→ The tasks:
[1] In the Camille Catala article, which club did Catala join after leaving Saint-Christol-lès-Alès?
[2] Please extend the Camille Catala article past its last sentence.

→ Provided text:
Camille Catala (born 6 May 1991 in Montpellier) is a French footballer. Catala plays as a striker and has been active with the France women's national football team on the youth circuit. In 2010, she played on the under-19 team that won the 2010 UEFA Women's Under-19 Championship.

Career

Saint-Étienne 

Catala began her career at Saint-Christol-lès-Alès. With the club, she made an appearance in a Challenge de France match before departing for Racing Club de Saint-Étienne, where she was inserted as a starter upon arrival. In her first season with the club, she appeared in 15 matches scoring only one goal, which came on 10 May 2009 in a 2–2 draw with Nord Allier Yzeure. The following season saw RC Saint-Étienne merge with Ligue 1 club AS Saint-Étienne to form the club's women's section. Catala again entered the season as a starter scoring her first goal of the season in her club's 1–4 loss to Nord Allier Yzeure.

Juvisy 

In June 2012, it was announced that Catala would be joining Juvisy.

→ Stored data:
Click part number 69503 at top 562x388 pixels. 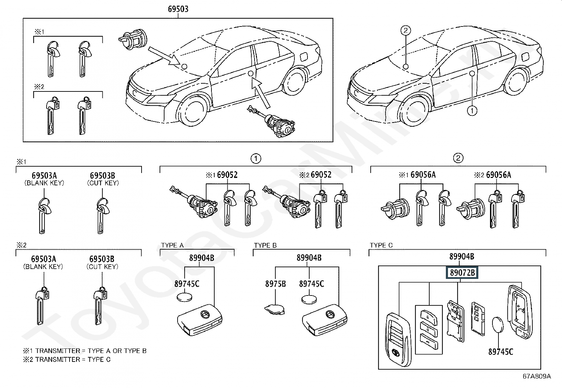[x=178, y=9]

→ Response list:
[1] Racing Club de Saint-Étienne

[2]
International 

Catala has been active with the women's section of the national team. She has earned caps with the women's under-17 and under-19 teams. With the under-17 team, she participated in both the 2008 UEFA Women's Under-17 Championship and the inaugural 2008 FIFA U-17 Women's World Cup, where France were eliminated in the group stage. Catala's only goal in the World Cup came in France's 6–2 thrashing of Paraguay. With the under-19s, Catala played in the La Manga Cup international tournament and the 2009 UEFA Women's Under-19 Championship reached the semi-finals before bowing out to Sweden in extra time.  She appeared for France at the 2012 Summer Olympics.

Career statistics

Club 

Statistics accurate as of 1 September 2016

International 

(Correct as of 1 September 2016)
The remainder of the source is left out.